What the task requires: Please show every line in the entries below that includes the word "agent".
======== Data listing
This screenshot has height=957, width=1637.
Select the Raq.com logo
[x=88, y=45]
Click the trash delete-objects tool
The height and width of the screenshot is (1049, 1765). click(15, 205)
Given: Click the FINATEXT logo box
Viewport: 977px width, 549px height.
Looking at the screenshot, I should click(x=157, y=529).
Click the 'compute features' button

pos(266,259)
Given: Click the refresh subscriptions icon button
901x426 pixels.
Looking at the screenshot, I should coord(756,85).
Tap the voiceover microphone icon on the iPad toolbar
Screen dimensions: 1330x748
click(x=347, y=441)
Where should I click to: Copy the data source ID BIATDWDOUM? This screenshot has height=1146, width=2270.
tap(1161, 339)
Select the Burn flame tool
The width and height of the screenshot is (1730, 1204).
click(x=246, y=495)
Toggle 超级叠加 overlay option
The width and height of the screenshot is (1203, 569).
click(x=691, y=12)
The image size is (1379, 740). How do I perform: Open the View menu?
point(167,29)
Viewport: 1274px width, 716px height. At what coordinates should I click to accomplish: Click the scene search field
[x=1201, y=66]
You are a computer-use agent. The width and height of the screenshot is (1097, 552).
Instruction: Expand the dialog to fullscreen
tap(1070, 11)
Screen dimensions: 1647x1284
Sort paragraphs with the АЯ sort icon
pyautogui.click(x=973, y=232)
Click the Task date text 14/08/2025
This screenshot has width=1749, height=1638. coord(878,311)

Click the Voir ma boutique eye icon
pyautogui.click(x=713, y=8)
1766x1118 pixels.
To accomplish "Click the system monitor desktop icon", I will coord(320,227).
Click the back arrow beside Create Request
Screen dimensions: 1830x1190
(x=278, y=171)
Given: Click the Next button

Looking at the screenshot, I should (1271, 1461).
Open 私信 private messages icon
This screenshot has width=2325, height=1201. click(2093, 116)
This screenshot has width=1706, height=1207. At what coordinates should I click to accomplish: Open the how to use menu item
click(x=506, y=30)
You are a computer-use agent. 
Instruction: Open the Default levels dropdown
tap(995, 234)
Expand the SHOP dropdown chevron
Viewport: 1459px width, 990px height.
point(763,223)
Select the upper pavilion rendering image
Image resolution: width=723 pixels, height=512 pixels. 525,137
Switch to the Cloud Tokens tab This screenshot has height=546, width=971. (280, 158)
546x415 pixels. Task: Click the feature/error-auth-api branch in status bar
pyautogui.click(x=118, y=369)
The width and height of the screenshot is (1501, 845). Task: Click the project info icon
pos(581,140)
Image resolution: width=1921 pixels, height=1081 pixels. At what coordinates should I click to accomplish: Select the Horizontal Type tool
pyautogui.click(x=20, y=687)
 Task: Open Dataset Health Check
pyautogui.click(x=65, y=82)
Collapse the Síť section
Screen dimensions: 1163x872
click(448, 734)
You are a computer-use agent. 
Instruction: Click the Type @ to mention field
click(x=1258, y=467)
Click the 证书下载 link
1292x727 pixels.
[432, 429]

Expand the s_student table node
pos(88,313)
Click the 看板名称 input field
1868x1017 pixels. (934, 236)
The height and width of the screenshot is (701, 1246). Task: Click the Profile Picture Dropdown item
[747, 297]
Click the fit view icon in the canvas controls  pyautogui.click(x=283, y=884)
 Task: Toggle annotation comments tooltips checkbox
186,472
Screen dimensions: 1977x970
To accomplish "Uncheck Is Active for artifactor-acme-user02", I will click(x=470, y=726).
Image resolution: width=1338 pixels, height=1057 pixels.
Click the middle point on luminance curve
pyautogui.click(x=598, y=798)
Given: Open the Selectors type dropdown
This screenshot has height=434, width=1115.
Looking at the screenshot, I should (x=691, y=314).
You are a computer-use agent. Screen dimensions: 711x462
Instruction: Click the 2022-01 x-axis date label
================
Task solution:
You are a computer-use agent. The width and height of the screenshot is (1097, 552).
You are a computer-use agent. 
You are a computer-use agent. 
You are a computer-use agent. Screen dimensions: 711x462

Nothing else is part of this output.